Collected data
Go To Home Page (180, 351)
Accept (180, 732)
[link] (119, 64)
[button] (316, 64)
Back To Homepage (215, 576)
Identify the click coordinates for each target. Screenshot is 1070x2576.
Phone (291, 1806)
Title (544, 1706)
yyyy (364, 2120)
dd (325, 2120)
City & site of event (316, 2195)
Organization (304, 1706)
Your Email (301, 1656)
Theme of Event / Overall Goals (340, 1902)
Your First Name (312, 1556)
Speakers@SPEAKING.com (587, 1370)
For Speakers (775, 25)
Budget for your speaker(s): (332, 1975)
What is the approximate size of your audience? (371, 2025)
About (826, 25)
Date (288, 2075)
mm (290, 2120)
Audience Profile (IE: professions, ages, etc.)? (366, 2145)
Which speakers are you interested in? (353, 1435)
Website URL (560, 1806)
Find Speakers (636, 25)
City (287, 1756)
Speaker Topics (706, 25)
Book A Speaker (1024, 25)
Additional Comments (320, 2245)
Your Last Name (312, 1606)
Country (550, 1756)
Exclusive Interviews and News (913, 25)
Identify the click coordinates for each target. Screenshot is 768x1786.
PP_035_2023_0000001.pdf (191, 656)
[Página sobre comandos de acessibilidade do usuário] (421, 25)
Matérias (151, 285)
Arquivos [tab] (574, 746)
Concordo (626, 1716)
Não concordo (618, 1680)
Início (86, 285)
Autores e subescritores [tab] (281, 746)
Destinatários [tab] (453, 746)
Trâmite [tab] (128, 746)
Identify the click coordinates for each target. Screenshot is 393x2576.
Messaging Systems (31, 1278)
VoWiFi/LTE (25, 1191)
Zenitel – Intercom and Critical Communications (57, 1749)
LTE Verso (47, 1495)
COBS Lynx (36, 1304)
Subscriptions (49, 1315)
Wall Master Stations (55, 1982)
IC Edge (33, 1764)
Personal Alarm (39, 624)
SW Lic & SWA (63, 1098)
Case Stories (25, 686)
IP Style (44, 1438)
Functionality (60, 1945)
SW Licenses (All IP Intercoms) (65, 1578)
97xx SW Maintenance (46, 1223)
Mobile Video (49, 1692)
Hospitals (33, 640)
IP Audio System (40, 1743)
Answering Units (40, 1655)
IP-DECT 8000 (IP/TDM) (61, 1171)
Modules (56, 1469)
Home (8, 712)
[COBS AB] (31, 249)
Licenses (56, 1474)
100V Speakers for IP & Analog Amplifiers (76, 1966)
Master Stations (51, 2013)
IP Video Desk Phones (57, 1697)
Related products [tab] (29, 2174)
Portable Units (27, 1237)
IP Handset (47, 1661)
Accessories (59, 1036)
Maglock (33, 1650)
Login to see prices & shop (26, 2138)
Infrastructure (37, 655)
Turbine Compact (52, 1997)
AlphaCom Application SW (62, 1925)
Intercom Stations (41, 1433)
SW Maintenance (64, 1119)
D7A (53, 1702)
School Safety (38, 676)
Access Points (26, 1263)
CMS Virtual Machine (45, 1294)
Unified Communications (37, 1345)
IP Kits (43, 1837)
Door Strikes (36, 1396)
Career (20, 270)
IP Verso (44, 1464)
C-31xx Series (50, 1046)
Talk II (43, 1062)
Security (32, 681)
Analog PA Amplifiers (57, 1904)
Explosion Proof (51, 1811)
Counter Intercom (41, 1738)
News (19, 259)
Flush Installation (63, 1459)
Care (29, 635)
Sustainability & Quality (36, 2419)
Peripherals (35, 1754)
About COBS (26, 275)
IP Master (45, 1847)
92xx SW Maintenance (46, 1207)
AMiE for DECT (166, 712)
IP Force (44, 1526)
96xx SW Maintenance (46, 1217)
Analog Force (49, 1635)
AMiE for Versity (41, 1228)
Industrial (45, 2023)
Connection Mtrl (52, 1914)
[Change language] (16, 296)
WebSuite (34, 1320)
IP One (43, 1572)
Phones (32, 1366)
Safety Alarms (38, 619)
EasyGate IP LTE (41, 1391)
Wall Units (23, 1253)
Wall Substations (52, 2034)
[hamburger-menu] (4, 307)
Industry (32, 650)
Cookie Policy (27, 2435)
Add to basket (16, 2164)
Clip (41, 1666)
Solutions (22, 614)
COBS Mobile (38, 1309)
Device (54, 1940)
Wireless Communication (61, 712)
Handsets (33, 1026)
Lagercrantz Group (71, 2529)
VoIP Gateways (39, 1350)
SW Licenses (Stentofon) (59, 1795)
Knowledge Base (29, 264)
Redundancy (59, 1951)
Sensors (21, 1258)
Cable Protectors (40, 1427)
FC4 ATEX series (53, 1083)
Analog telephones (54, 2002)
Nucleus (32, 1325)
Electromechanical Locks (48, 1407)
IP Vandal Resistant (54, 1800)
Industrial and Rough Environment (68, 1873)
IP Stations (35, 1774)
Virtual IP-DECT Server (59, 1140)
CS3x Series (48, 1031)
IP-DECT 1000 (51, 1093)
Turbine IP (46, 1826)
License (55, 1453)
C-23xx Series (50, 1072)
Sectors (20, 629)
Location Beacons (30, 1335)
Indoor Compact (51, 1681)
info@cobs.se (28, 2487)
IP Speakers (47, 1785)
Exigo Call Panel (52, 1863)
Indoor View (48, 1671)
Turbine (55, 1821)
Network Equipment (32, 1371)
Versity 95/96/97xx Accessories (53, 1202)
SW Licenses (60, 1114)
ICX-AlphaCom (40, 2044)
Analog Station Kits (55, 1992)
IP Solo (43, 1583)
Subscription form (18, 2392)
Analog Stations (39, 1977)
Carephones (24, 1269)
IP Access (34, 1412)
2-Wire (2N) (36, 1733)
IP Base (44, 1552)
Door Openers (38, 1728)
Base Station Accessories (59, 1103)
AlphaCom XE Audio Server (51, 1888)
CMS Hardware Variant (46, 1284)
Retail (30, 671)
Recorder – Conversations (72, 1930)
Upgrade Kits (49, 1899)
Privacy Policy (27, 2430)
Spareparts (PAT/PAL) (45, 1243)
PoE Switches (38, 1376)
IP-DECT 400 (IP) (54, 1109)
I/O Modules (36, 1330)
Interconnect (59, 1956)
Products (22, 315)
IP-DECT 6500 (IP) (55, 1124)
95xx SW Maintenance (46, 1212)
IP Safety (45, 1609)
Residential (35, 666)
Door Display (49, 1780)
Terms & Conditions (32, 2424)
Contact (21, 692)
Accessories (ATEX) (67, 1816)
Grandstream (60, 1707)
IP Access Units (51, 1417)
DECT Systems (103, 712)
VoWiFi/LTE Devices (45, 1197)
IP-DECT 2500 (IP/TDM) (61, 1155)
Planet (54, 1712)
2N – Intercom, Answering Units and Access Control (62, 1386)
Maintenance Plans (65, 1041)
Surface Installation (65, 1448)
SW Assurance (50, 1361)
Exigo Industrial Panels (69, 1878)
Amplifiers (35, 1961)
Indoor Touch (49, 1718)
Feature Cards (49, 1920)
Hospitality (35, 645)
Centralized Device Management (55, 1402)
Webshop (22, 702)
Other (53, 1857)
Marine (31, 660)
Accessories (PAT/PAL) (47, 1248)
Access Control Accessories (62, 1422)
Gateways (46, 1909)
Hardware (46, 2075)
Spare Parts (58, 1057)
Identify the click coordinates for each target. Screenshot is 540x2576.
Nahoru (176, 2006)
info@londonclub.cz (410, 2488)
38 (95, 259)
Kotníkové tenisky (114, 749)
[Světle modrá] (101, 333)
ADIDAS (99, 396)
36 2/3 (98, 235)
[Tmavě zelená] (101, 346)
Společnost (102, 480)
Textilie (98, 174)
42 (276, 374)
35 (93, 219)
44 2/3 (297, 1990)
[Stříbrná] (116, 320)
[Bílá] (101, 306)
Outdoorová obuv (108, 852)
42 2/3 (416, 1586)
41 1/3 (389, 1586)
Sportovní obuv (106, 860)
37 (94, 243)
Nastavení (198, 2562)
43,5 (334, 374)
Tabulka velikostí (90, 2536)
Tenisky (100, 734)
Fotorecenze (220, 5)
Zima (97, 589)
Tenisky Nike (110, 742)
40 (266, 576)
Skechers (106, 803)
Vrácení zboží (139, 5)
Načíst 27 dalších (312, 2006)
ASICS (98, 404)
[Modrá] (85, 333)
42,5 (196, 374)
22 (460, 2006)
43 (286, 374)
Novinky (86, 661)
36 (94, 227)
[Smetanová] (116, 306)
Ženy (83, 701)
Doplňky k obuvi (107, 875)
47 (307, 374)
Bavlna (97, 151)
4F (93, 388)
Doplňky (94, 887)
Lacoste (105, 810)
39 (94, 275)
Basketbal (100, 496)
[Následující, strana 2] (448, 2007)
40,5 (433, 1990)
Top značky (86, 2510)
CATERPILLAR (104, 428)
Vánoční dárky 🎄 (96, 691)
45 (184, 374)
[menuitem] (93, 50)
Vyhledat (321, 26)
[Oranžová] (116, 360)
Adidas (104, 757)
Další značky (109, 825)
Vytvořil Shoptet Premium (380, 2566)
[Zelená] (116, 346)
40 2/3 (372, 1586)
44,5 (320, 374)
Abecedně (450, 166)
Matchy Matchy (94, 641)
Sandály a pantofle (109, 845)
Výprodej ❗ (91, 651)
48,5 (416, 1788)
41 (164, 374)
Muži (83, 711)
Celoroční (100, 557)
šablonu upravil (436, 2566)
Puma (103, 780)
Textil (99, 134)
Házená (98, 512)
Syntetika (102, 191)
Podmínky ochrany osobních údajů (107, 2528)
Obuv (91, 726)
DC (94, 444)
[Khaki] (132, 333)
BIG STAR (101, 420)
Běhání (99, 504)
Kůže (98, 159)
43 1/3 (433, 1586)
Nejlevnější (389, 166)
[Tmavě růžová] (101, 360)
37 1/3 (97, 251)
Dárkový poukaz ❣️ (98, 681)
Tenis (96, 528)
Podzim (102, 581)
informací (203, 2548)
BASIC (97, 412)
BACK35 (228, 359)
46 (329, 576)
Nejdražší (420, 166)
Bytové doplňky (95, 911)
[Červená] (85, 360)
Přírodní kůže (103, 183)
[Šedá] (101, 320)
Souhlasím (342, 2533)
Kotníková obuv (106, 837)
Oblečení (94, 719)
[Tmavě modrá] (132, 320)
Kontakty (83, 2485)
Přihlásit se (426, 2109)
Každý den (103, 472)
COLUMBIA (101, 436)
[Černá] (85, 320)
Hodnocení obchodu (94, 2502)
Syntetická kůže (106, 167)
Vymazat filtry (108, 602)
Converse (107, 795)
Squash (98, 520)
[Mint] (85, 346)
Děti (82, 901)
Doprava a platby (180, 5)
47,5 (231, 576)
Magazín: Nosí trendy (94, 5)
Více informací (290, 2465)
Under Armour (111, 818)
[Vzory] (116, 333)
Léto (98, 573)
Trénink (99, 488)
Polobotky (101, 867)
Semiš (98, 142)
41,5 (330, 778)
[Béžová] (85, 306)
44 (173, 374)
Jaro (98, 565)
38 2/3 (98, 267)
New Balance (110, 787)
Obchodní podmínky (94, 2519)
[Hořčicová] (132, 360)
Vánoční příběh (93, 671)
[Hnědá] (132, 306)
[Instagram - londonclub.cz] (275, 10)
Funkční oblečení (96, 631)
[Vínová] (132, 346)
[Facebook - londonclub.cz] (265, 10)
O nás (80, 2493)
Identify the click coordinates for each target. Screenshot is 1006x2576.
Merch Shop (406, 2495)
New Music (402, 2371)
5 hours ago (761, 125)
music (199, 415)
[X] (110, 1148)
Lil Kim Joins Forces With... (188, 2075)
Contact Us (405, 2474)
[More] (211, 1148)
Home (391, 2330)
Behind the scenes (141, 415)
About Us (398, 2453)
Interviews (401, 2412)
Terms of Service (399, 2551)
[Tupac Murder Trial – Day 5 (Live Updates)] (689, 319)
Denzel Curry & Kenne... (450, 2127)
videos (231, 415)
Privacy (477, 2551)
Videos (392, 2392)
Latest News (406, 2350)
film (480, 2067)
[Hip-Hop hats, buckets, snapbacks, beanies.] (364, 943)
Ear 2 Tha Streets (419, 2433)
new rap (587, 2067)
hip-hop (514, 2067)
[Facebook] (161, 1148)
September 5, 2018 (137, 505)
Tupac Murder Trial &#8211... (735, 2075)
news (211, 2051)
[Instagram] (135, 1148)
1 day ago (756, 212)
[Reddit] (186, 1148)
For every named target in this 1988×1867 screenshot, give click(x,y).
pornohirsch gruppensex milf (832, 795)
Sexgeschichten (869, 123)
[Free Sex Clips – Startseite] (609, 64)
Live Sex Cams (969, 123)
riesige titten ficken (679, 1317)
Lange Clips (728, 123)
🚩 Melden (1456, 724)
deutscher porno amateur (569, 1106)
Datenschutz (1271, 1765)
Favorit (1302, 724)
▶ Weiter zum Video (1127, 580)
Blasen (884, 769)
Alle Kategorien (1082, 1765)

### EXERCISE:
In the data above, which lines include "Amplifiers"? Return those lines.

### TASK RESULT:
100V Speakers for IP & Analog Amplifiers (76, 1966)
Analog PA Amplifiers (57, 1904)
Amplifiers (35, 1961)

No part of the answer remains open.